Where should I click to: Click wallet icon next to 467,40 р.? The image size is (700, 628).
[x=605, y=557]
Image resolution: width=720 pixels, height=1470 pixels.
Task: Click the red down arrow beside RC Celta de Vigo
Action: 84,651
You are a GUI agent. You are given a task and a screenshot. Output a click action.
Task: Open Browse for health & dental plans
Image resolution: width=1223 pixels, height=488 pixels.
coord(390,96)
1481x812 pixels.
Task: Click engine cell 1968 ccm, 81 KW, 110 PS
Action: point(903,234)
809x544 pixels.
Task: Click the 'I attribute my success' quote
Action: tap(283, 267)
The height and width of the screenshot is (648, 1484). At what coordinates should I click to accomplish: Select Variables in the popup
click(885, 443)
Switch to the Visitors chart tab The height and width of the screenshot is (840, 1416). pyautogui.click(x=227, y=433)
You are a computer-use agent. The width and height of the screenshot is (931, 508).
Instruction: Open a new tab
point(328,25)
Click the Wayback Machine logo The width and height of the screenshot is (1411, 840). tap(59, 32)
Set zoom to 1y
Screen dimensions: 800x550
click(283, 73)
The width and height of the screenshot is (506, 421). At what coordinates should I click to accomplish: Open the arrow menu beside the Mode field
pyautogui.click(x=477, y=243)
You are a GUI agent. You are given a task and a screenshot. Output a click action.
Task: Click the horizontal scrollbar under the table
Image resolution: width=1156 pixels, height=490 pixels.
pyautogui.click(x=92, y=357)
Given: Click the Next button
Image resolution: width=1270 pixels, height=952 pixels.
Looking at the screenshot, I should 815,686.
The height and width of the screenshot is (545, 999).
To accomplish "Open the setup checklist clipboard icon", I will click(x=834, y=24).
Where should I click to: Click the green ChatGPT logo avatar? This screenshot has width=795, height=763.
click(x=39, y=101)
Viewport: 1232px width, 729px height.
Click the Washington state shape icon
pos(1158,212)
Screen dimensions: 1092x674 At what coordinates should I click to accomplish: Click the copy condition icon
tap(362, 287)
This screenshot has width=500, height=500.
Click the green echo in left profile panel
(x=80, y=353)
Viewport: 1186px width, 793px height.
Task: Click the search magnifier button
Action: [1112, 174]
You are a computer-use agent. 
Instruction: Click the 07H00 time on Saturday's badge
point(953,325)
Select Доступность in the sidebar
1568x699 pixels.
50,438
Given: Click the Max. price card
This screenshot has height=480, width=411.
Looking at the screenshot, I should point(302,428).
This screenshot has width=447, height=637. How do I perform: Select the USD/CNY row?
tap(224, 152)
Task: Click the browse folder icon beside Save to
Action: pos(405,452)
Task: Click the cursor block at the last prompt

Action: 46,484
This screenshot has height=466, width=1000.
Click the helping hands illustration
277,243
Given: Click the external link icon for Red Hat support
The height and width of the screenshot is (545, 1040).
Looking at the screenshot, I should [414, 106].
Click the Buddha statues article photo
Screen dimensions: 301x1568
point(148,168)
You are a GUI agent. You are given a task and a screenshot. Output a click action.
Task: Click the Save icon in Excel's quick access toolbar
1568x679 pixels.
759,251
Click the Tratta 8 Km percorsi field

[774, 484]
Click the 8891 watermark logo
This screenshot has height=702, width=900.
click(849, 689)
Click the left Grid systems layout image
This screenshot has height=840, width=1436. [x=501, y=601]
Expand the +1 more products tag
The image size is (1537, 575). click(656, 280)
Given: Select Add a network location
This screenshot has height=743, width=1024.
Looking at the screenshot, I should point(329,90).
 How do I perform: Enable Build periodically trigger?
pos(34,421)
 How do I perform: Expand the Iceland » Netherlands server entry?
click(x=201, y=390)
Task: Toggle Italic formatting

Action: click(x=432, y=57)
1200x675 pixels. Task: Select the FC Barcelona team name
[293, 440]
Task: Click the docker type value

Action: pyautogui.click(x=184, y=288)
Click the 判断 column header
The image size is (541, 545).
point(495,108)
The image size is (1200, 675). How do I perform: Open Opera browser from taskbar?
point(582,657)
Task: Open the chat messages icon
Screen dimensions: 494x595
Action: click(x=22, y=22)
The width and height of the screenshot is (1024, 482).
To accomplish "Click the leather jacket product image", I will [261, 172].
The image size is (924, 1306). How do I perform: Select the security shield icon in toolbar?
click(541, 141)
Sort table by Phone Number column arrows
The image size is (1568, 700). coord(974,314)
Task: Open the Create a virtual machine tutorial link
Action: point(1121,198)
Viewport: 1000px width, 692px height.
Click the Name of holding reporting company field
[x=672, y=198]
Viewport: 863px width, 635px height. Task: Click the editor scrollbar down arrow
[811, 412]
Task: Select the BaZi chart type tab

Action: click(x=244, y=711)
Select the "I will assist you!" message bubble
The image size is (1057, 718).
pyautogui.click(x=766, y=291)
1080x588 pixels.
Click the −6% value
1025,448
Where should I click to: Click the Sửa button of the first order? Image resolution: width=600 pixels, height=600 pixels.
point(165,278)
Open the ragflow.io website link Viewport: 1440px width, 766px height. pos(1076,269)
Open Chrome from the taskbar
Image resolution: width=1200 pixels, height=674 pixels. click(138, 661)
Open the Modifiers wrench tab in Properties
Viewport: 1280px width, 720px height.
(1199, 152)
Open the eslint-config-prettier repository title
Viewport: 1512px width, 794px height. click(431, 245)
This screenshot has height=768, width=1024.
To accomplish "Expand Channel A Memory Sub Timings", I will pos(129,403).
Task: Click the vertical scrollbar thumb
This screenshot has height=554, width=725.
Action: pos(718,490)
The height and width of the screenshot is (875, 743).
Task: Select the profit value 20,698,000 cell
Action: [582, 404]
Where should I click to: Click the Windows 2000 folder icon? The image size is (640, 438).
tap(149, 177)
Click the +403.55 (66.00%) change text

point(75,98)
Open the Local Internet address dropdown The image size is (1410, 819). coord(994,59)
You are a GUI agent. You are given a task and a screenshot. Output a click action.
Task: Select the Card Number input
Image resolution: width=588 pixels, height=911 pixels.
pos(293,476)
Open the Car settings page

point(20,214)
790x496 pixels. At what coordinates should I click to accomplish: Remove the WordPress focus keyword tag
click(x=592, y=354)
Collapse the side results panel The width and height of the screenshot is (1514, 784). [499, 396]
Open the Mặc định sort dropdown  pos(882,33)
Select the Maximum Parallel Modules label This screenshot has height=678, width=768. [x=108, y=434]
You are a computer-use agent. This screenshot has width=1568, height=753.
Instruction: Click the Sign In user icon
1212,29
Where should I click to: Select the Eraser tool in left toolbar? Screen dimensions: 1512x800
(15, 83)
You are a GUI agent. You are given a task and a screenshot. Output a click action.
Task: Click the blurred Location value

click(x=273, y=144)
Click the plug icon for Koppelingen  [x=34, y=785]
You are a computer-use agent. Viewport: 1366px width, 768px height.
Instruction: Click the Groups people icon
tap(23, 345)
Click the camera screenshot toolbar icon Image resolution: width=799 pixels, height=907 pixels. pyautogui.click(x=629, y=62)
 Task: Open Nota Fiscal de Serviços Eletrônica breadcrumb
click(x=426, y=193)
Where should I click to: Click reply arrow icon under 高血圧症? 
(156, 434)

_Prompt_
Determine how many lines in the records above hold the word "computer", and answer with that number only.

_Answer_
4